The Ascher’s limited each artist to design a scarf no larger than 36 x 36 inches (90 centimeters square) and were usually made using serigraphy, a type of screen printing. The initial creations were launched at the Britain Can Make It exhibition at the V&A in London in 1946, the first design exhibition after the end of the war, with the intention of energising post-war fashion with bright colours and bold designs. They became an instant hit, and Lida Ascher popularised Moore’s designs by presenting Three Standing Figures on the BBC in 1947.
However, they soon became works of art more often framed than worn, an idea that was facilitated when the Lefevre Gallery launched an exhibition of the scarves in 1947, which was followed up with a world tour as far afield as San Francisco, Montevideo and Sydney. Historically they are of particular importance as they mark one of the first endeavours to merge fashion and art for a mass audience.

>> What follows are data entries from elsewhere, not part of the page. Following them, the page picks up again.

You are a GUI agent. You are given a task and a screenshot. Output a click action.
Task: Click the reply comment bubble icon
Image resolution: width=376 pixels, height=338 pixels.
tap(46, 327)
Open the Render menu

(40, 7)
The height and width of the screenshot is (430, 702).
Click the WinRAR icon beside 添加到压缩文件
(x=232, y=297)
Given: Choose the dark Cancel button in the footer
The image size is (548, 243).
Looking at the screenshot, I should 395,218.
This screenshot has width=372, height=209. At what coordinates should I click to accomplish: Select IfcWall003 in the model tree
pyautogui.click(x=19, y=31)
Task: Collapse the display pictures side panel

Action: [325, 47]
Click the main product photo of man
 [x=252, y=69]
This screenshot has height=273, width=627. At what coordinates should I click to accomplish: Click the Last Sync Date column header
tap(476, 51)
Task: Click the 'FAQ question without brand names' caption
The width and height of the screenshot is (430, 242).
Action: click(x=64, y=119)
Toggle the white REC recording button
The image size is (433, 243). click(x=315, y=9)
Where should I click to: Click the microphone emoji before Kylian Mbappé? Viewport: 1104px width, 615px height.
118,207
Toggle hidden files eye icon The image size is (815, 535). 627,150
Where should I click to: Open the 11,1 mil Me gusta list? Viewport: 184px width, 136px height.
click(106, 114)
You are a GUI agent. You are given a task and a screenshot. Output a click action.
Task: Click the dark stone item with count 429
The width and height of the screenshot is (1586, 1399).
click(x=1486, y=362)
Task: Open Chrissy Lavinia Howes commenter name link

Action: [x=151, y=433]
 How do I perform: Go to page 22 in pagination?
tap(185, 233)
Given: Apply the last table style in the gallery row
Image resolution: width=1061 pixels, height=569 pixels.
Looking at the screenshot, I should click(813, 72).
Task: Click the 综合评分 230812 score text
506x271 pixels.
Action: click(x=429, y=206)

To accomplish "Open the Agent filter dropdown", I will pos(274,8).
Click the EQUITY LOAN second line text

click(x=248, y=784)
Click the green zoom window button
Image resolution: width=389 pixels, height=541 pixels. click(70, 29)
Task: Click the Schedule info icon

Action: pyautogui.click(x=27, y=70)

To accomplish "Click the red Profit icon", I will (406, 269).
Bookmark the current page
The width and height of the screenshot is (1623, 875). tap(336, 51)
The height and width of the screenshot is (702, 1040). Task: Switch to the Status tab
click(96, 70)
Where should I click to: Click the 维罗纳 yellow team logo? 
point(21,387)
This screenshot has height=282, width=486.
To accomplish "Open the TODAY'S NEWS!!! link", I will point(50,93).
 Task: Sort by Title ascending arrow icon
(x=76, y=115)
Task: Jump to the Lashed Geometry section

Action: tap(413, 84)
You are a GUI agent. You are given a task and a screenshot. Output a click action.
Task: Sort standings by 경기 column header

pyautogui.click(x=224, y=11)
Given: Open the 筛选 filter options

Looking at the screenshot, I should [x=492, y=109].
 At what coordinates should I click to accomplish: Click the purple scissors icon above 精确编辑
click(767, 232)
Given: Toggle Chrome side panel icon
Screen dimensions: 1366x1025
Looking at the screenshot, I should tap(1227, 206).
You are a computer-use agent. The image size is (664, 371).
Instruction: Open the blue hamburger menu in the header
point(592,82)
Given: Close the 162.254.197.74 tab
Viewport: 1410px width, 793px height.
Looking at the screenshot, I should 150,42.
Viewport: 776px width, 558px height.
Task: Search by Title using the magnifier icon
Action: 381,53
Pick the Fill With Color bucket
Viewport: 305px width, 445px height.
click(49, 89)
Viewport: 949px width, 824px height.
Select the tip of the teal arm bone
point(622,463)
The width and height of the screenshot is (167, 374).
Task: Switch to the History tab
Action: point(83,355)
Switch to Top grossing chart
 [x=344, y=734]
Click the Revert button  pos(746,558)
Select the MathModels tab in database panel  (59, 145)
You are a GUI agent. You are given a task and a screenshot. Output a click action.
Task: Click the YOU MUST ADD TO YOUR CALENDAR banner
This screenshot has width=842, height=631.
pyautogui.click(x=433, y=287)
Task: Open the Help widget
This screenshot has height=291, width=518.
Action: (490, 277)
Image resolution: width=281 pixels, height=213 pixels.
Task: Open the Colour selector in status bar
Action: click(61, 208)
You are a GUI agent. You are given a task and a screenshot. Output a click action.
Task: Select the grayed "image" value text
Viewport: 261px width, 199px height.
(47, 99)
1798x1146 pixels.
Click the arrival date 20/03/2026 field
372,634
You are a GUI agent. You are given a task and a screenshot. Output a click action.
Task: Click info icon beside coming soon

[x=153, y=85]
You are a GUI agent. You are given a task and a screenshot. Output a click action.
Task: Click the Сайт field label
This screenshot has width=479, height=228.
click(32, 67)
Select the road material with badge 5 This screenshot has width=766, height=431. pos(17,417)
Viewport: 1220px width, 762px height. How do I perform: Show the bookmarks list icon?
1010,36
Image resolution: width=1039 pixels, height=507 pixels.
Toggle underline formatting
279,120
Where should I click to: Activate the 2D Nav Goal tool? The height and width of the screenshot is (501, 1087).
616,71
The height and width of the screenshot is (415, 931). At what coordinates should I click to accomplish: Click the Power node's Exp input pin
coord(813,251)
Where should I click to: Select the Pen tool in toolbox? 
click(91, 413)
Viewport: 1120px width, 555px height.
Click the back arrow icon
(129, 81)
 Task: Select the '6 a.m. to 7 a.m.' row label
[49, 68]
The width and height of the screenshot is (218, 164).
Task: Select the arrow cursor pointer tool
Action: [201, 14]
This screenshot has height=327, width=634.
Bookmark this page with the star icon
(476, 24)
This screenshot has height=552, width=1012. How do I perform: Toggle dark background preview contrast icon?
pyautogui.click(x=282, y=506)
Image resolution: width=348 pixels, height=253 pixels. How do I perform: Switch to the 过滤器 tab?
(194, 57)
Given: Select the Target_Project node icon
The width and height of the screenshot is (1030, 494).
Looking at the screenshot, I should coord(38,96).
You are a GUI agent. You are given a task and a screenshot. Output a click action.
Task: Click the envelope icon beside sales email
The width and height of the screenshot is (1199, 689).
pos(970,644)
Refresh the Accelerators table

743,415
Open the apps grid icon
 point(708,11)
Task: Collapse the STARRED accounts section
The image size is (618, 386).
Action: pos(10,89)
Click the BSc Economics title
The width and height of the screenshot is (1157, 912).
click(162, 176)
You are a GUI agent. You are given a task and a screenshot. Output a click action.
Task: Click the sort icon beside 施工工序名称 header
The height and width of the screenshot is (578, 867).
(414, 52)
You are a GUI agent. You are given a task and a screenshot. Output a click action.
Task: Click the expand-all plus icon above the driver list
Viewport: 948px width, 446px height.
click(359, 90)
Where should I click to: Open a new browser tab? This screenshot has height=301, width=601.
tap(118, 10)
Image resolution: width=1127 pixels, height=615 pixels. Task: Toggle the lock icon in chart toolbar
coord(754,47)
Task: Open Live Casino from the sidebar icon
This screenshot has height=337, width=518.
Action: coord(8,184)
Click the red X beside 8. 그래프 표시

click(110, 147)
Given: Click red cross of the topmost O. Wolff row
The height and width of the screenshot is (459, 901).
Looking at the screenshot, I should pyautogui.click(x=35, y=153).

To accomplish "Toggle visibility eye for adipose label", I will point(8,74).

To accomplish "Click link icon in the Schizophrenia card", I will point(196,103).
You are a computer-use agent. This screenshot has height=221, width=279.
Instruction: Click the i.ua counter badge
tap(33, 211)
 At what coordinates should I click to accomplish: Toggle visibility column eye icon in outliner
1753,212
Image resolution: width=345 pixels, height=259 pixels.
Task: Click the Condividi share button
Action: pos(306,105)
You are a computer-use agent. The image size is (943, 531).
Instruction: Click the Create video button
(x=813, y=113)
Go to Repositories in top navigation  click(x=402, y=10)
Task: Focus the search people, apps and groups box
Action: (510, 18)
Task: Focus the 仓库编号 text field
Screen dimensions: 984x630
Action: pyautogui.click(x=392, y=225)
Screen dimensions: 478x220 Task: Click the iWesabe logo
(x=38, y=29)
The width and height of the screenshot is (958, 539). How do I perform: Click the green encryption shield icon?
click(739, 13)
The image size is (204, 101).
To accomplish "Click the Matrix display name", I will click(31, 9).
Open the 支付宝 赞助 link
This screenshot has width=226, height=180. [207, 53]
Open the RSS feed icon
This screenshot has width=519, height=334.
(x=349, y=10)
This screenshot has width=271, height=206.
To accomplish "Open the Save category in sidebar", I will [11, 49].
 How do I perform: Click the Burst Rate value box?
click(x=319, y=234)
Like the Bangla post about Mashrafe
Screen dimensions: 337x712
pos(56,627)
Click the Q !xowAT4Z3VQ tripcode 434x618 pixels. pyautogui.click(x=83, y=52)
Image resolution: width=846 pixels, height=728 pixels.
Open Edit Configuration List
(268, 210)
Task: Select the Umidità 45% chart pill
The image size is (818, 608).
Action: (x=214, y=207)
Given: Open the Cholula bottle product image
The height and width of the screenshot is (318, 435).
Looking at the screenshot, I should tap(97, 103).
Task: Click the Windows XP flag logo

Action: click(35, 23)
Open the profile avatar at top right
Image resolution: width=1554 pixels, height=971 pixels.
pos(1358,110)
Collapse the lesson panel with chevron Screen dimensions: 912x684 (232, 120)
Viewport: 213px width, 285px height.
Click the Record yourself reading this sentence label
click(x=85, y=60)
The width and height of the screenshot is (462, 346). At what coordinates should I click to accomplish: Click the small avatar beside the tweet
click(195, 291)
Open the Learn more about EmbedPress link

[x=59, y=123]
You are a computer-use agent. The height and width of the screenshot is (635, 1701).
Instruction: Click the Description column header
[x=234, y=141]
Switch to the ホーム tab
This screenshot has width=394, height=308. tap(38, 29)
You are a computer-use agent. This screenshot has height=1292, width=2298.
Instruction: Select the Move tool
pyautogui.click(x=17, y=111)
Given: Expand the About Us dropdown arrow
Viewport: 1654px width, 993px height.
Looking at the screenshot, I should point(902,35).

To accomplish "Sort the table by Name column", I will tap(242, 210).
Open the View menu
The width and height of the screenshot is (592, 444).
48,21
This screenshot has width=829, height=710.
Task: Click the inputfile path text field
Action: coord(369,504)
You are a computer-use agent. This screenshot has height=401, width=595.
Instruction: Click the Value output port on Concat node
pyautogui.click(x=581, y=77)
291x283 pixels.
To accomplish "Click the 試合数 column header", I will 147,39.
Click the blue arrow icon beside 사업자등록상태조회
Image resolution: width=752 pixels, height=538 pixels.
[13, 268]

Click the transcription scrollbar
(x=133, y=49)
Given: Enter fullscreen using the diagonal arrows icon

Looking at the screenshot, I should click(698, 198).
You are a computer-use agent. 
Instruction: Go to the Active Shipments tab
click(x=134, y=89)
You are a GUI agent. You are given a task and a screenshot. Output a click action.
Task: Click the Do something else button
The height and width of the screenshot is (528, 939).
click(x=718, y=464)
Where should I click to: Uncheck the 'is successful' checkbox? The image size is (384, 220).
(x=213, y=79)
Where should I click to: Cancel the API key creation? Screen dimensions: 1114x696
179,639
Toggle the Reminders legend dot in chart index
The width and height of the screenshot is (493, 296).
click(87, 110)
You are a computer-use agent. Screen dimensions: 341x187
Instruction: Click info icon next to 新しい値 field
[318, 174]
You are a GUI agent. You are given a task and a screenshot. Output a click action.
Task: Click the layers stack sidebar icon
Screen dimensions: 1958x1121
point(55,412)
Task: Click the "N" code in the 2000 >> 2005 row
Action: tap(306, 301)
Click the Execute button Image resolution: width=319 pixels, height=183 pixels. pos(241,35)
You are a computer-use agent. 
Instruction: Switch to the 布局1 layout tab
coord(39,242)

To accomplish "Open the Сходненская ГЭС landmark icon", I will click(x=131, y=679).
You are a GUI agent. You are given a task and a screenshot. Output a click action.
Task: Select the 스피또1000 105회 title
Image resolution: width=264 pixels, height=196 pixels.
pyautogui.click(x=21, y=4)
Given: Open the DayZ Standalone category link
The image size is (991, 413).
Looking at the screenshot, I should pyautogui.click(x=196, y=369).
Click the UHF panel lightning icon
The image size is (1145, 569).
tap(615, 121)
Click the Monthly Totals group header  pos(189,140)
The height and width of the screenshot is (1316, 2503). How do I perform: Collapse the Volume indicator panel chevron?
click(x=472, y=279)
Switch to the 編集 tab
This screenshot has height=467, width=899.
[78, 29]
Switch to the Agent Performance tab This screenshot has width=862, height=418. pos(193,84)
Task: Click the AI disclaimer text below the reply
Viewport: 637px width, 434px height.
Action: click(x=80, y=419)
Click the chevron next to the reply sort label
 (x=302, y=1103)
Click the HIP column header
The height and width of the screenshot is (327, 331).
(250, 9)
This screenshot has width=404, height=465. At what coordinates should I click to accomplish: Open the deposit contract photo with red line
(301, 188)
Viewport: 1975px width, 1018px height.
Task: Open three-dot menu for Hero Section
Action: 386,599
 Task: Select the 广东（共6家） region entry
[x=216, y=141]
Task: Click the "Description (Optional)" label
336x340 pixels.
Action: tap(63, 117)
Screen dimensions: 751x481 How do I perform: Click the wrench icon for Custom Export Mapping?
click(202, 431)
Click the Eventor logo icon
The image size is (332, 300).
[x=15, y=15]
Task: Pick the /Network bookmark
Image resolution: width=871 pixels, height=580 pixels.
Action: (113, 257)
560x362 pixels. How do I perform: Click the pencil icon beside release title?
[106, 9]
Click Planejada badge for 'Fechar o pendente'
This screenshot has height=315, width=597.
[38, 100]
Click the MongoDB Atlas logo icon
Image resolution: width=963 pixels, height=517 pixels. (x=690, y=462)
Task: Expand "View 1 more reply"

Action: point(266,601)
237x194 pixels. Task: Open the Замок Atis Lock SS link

The Omega Workshops, established in 1913, was a design enterprise founded by members of the Bloomsbury Group. In 1914, Lewis set up The Rebel Art Centre as a workshop for the applied arts, and it is likely that this handblocked bedspread was designed for one of these. The same design is visible on an embroidered and block-printed silk robe created by Lewis in 1914.
This design was seen by the authority on the Omega Workshops and Rebel Art Centre, Dr. Judith Collins, who identified this design as the work of Wyndham Lewis. Although closely related to Lewis’s slightly earlier applied designs for The Omega Workshops and The Cabaret Theatre Club, Dr. Collins considered it to dated from 1914 and the period of Lewis’s involvement with the Rebel Art Centre.
At the point of commissioning of Warriors Elizabeth Frink was one of the rising stars of British art, and one of the textiles was exhibited alongside the original watercolour at Modern Art in Textile Design at the Whitworth Art Gallery, Manchester in 1962. The frieze like composition, evokes classical relief sculpture, a subject that was of particular inspiration to Frink and which she returned to on a number of occasions in differing media.
Warriors was one of the most expensive fabrics in the artists’ textile series by Edinburgh Weavers at £6 a yard, this took into account the difficulty of the weave and the choice of expensive woollen yarns. Evidently Frink must have favoured the design, as curtains made from Warrior fabric were in use at her Dorset home until at least 1982.